There is nothing more jarring than waking up to the truth.
Granted, truth can be an extremely subjective thing in this context. Can’t that be said about all truths, though? We take it for granted that the sun will rise in the morning, but we can’t know it for certain. We can make the assumption, based upon past experience, that the sun will rise, but we don’t – we can’t – know it until it actually happens.
But what if we lived in denial of this fact? What if we’d spent the last ten years telling ourselves that it wasn’t the sun that was rising, but it was actually something else? An enormous flaming chariot, for instance, ridden across the sky every day by Helios, as the Greeks believed?
And then came the morning that you arose from bed, looked out across the plains at the horizon, and suddenly you saw the sun for what it was – middle-sized star? And you also realized that the rotation of the planet every 23 hours, 56 minutes and 4 seconds was what caused the sun to rise, and not some mythical, fiery figure riding his flaming chariot across the sky?
To wake up to a truth of this magnitude can really mess with your day, let alone your week, month, or life. Maybe you’ve always suspected it. Maybe it never made sense. But it was always so much easier to believe the lie you told yourself, because the alternative was/is unpleasant.

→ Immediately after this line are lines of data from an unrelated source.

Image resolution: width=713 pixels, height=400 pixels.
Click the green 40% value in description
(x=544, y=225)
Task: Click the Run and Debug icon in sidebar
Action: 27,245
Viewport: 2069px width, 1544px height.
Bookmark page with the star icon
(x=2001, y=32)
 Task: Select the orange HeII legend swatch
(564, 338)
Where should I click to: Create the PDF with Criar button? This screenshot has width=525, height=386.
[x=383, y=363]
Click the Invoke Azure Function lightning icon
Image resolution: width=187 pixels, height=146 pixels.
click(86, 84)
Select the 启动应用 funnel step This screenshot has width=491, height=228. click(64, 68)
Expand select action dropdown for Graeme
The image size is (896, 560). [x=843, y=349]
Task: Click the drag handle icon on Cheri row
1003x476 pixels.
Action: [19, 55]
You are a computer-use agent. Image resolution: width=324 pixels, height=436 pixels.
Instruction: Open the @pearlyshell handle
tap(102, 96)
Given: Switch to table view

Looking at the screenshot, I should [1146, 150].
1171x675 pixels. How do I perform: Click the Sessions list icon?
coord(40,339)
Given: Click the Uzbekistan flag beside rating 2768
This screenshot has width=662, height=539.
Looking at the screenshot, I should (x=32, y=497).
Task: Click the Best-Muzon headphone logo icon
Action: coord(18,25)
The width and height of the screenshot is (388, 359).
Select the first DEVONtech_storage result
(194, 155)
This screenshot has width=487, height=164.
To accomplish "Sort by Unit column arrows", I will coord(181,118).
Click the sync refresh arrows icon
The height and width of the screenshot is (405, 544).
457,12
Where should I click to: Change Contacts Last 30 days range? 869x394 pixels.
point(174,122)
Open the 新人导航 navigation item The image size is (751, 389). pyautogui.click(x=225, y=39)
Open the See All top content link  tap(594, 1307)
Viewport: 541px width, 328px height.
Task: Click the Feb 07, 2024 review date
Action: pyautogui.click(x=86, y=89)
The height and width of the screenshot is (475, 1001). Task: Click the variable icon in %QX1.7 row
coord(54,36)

Still, denial is a powerful ally. It is so much easier to maintain the status quo, to tell yourself that you’re better off not knowing the truth, than to accept yourself, and your situation, for what it is, good or bad. Knowing the truth, and not accepting it, is cowardice, pure and simple. It is living a lie, and that is worse than the alternative.
Self-esteem – value and self-worth – can only be fully, truthfully realized when the truth is accepted and dealt with.